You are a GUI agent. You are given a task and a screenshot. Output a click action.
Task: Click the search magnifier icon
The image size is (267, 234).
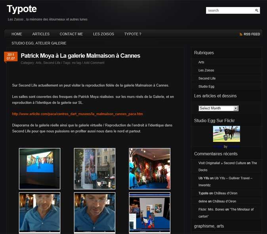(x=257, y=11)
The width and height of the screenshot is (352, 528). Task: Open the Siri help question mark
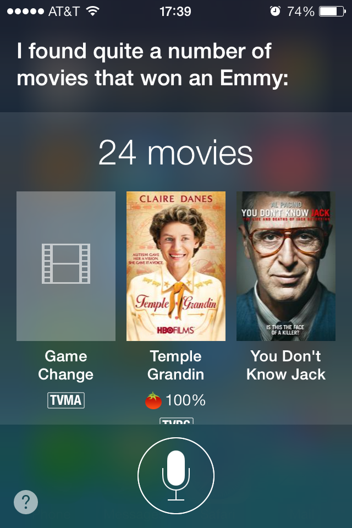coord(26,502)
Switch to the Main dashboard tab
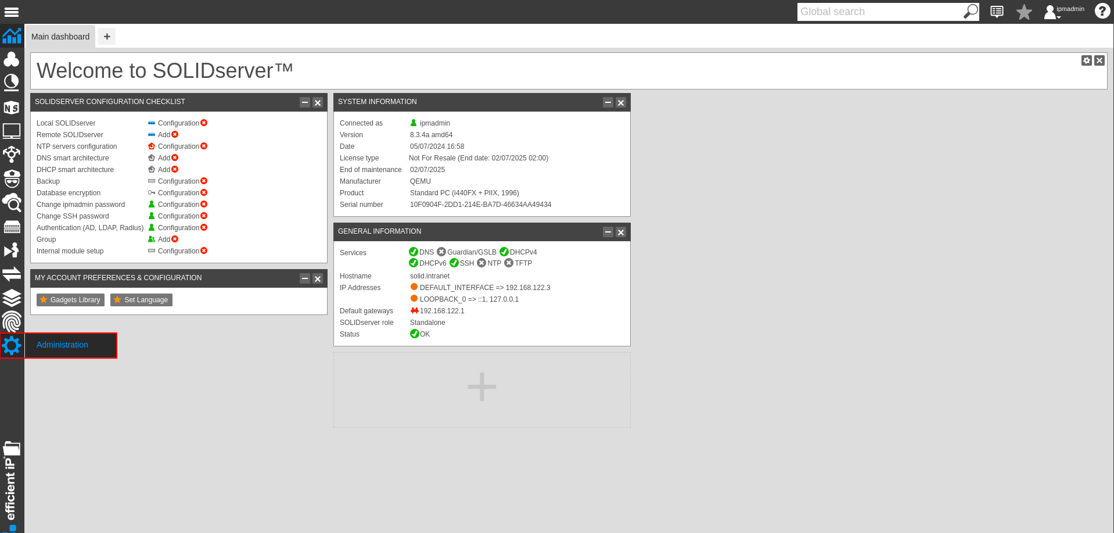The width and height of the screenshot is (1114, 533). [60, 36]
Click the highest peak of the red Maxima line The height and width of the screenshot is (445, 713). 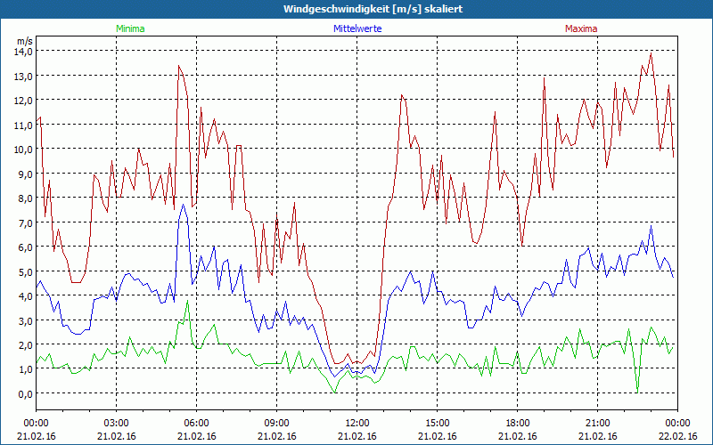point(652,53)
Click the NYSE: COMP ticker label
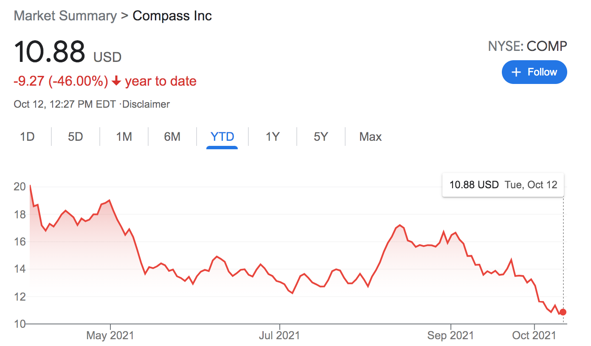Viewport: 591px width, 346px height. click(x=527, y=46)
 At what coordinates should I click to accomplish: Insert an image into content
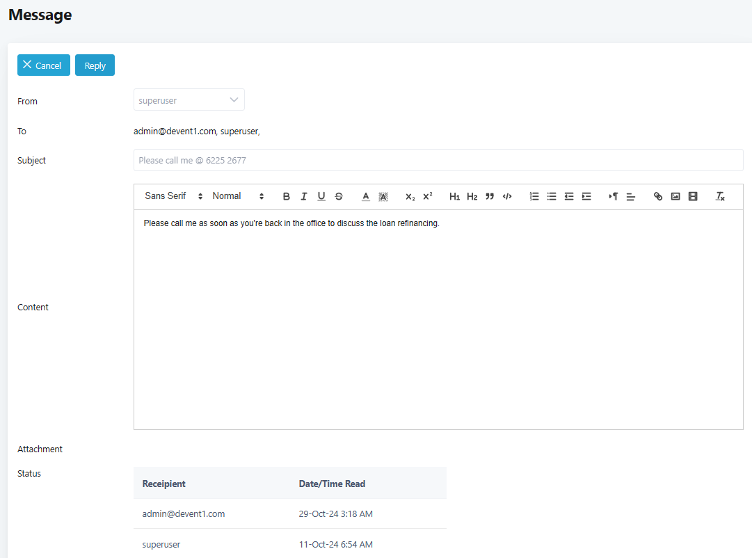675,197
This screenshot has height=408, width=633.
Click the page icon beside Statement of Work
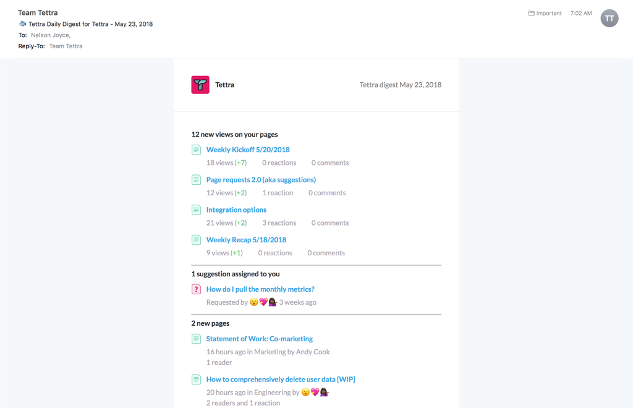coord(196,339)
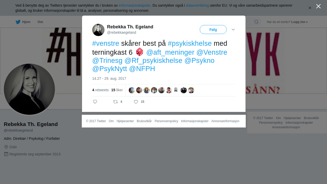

■ **Written task**: Arrange the records, from the line containing "Click the NYSE: COMP ticker label" through the end, as a JSON list of strings with one string per line and no blank lines. Leave the pictures out.

■ **Correct answer**:
[
  "Click the NYSE: COMP ticker label",
  "Viewport: 591px width, 346px height. click(x=527, y=46)",
  " At what coordinates should I click to accomplish: Insert an image into content",
  "675,197",
  "This screenshot has height=408, width=633.",
  "Click the page icon beside Statement of Work",
  "coord(196,339)"
]